Sunday, October 17, 2010
Ball of Fire
Another classic Howard Hawks comedy, Ball of Fire (1941) teams the great director with screenwriter Billy Wilder for a match made in heaven. It isn't a masterpiece like His Girl Friday, but it's a hilarious film in its own right, featuring one of Barbara Stanwyck's best performances.
Eight professors have been commissioned to write a volume of new encyclopedias, and settle in New York for research purposes. The youngest of the lot, Bertram Potts (Gary Cooper), is a linguist who's intrigued by a chance encounter with a gabby garbage man (Allen Jenkins). Realizing he and his colleagues are woefully ignorant of current slang, Potts goes into the city for research, meeting hot-to-trot singer Sugarpuss (Barbara Stanwyck) and enlisting her in his efforts. Sugarpuss and her hubby, gangster Joe Lilac (Dana Andrews), are on the lam, so Sugarpuss takes Bertram up on his offer and agrees to live in their quarters - much to the Professors' collective delight. Things are complicated, of course, when Bertram and Sugarpuss fall for each other, and when Joe and his goons come calling.
Ball of Fire recycles the plot and thematic concerns of Bringing Up Baby, with a dash of Pygmalion thrown in: the nebbish intellectual, absorbed in his studies and unknowing of the real world, who's brought down off his ivory tower by a feisty, sensual, strong-willed woman. This is either auteurism (if you believe Cahiers) or laziness, but it's pure Hawks either way. Wilder's influence is also obvious, most notably in the adorably bumptuous professors who serve as a Greek Chorus, not unlike the Russian diplomats in Ninochtka, the servants in Sabrina or the POWs in Stalag 17 - or the Seven Dwarves to Sugarpuss's Snow White. Along with Charles Brackett, Hawks and Wilder prove a perfect comedy team, their respective styles meshing brilliantly.
Auteurist concerns aside, Ball of Fire is hysterically funny, though it lacks the off-the-wall absurdity of Bringing Up Baby and machine-gun dialogue of His Girl Friday. The verities of the plot are nothing to get worked up over - think a basic romcom with gangsters thrown in - but Hawks and Wilder (and the cast) make it work. The "fish out of water" premise gets a lot of mileage but the film crackles with pointed wit, including surprisingly risque, barely-coded banter between Potts and Sugarpuss. Perhaps the film is better than Bringing Up Baby in the sense that the two lovers have to meet each other half-way rather than one fully "converting," and the lack of an obnoxiously-scatterbrained Katharine Hepburn doesn't hurt either.

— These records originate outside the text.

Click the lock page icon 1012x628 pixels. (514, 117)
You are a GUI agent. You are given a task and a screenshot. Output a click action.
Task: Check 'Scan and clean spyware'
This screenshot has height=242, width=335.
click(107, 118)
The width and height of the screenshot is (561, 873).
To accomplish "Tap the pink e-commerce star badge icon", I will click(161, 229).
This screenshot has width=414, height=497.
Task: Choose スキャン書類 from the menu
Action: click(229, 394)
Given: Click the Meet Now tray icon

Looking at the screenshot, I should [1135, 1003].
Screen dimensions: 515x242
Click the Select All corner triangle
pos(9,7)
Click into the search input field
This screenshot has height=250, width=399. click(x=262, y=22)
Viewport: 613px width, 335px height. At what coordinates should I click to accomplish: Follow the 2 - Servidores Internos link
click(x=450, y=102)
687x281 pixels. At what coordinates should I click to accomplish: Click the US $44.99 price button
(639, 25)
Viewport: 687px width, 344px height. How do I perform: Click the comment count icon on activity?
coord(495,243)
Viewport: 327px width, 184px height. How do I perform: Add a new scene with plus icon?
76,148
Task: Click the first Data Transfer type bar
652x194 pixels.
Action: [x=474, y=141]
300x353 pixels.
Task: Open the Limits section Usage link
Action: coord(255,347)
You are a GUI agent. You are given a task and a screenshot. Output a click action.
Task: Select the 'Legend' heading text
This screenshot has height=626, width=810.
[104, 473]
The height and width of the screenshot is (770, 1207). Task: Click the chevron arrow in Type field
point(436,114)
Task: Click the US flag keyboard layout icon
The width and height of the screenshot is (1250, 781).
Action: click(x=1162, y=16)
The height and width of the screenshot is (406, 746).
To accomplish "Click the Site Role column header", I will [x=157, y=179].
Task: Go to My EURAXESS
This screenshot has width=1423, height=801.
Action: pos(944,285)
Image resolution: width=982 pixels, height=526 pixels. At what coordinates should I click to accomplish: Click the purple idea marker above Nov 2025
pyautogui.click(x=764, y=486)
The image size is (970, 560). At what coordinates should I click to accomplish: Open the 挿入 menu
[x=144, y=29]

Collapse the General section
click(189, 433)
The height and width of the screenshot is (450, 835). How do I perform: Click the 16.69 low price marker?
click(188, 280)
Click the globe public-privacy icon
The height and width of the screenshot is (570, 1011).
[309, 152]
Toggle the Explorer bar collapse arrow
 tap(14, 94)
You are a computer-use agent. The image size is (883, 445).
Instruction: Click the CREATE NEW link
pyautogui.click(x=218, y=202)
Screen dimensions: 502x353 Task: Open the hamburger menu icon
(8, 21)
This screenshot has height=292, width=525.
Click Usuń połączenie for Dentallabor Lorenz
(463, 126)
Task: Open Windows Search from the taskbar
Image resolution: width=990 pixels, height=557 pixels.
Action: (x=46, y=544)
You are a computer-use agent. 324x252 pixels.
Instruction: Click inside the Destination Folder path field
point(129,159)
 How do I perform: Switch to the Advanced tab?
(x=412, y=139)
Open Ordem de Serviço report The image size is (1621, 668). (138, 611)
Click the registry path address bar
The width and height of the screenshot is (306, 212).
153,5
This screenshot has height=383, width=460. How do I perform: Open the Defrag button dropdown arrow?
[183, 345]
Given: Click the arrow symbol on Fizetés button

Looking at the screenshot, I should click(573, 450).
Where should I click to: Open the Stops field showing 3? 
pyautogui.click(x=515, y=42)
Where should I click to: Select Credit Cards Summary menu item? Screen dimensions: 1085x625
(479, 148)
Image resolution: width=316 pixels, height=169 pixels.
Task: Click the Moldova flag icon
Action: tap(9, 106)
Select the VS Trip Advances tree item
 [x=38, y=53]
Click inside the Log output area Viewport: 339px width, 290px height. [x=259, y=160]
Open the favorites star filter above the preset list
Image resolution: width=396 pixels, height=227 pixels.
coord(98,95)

Hawks's direction is superb. The movie makes impressive use of deep-focus and blocking by none other than Gregg Toland (Stagecoach, Citizen Kane), making it a handsome film to watch along with its verbal delights. The film is more slow-paced and deliberate than most Hawks films, but it's no less funny and doesn't lack for carefully-constructed set-pieces - our Professors's confrontation with Joe's goons is extremely clever and surprisingly suspenseful. Alfred Newman's delightful, jazzy score is also a highlight.
Gary Cooper does surprisingly well against type, his stiff and uptight persona making for an unexpectedly-effective (and funny) straight man. But it's Barbara Stanwyck's show all the way: as usual, she perfectly combines raw sensuality, a snappy wit and forceful personality with a hidden vulnerability, the Hawksian woman to a T. Dana Andrews (The Best Years of Our Lives) gets a thankless villain role, but the gaggle of haplessly naive Professors - Oskar Homolka (Mission to Moscow), Henry Travers (Shadow of a Doubt), S.Z. Sakall (Casablanca), Tully Marshall (Grand Hotel), Leonard Kinskey (Manhattan Melodrama), Richard Haydn (Young Frankenstein) and Aubrey Mather (For the Love of Rusty) - provide a hilarious running commentary.
So yeah, Ball of Fire is a treat. See it.